Introducing Psychology is exactly that, a great introductory work on the world of psychology. While the information is basic, it is comprehensive. It begins with definitions of psychology, what it is and what makes it different from other scientific fields. Benson then reviews basic research methodology which is well placed in the beginning of the book because it teaches the reader how research is done and how to evaluate it. This is helpful because the next section of the book covers the history of psychology and prevailing schools of thought. The reader is taught about different prominent psychologists and their theories and can use research methodology, and their own experiences, to judge the theories for themselves.
Different landmark cases and research, which are key for any introductory student to know about, are presented throughout the book, such as the Bobo Doll experiment where children modeled adults’ aggressive behavior towards a doll, Pavlov’s classical conditioning with his dogs, or Harry Harlow’s mother-infant attachment studies in Rhesus macaques. The book wraps up with discussions on controversies such as sexism, racism, validity of IQ testing, ethics of human and animal research. Then it ends by explaining possible career options in psychology. This is a fantastic book for an undergraduate introductory psychology course or anyone looking to get their feet wet in the subject. It gives an informative and exhaustive overview of all aspects of the field.
The shortcoming of the book is in its “graphic” component. The informational aspect and written portion are very well done and easily understood. However, the illustrations seem more like afterthoughts added in to make this fit the Graphic Guide series. Mostly the pictures are black and white drawings reminiscent of Victorian comic strips, or early 20th century cartoons with captions that may loosely relate the picture to the content being described. Sometimes the captions are just more discussion of the subject and have nothing to do with the picture itself, like a Victorian family lounging around with a father and toddler discussing psychological theory. Sometimes the graphics are grainy black and white photo scans. They rarely add to the discussion and sometimes even take away from the quality. Occasionally there are charts and diagrams such as one would expect in a textbook but mostly it is confusing misplaced jumbles of images.

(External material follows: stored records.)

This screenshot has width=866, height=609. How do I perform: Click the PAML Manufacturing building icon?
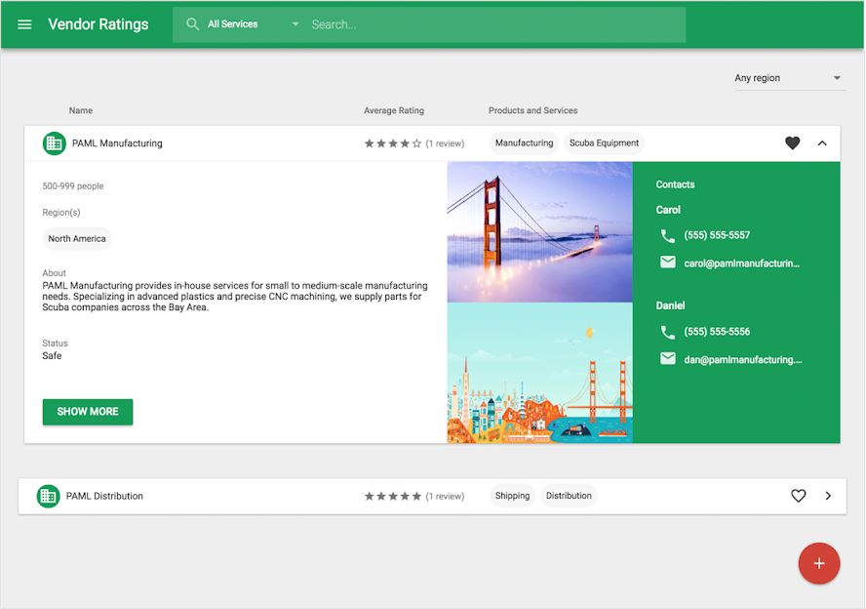[55, 143]
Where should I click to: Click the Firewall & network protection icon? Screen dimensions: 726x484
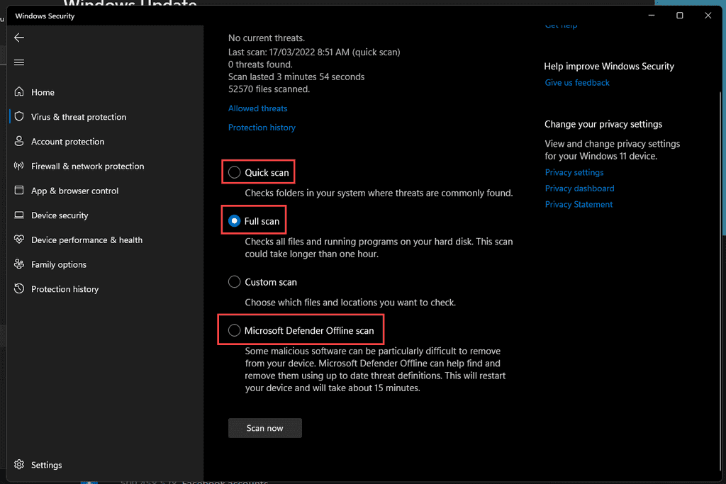tap(19, 166)
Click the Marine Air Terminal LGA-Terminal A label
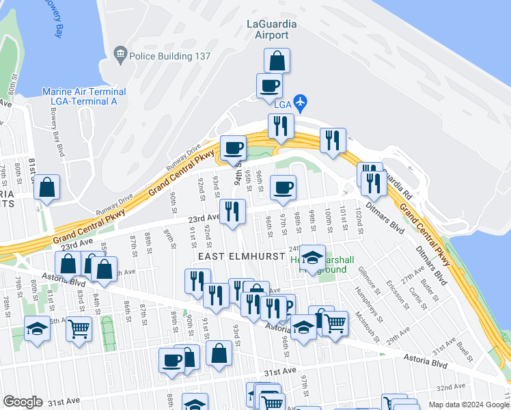Image resolution: width=511 pixels, height=410 pixels. point(84,96)
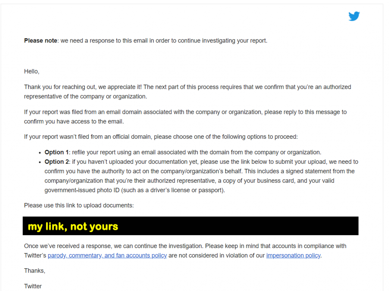The image size is (389, 291).
Task: Click "confirm you have access to the email" text
Action: (74, 121)
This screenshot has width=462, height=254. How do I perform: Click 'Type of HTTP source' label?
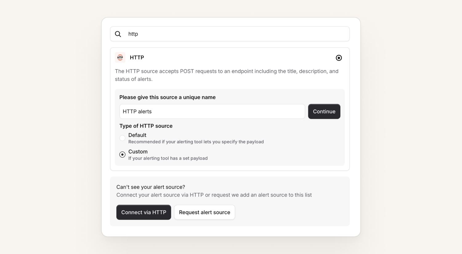(146, 126)
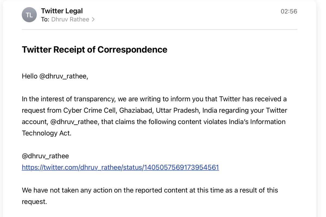Click the TL sender avatar icon

coord(29,15)
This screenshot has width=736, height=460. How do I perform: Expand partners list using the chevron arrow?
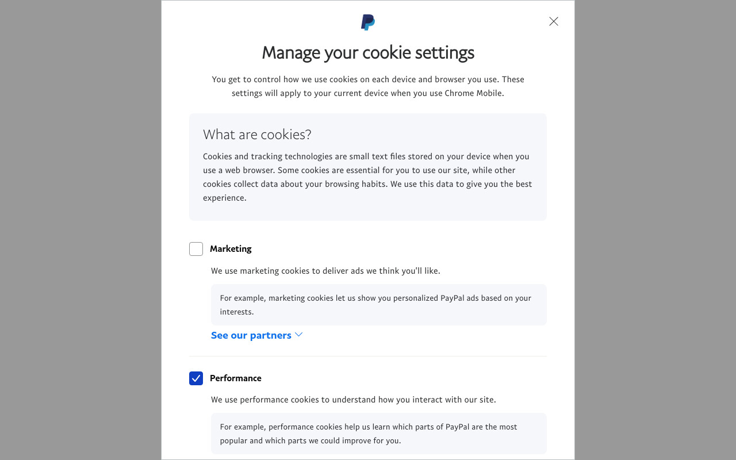pyautogui.click(x=298, y=335)
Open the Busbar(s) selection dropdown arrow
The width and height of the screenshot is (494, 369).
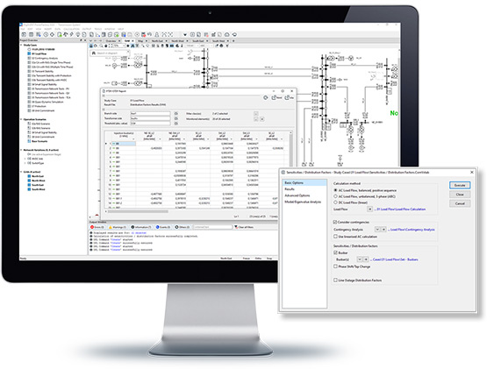tap(360, 259)
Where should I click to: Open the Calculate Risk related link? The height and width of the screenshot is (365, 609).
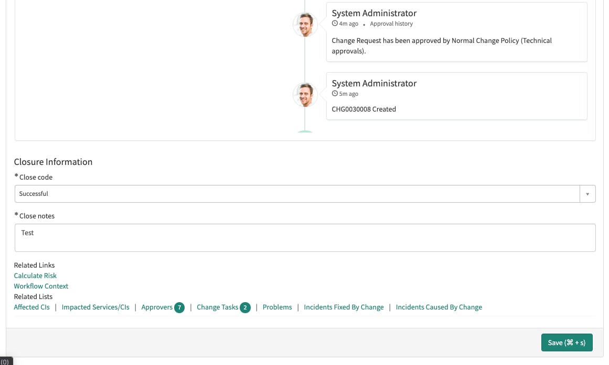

In Introducing Psychology Dr. Benson is the “illustrator” as well as author. In his later additions to Icon’s Graphic Guide series, he focuses on the written content and an illustrator takes care of the graphic content. This hopefully is for the best because Benson excels at the informational and written content of Introducing Psychology. In the end if the poor graphics are largely ignored this book is a very good resource for an undergraduate or someone just entering the field of psychology.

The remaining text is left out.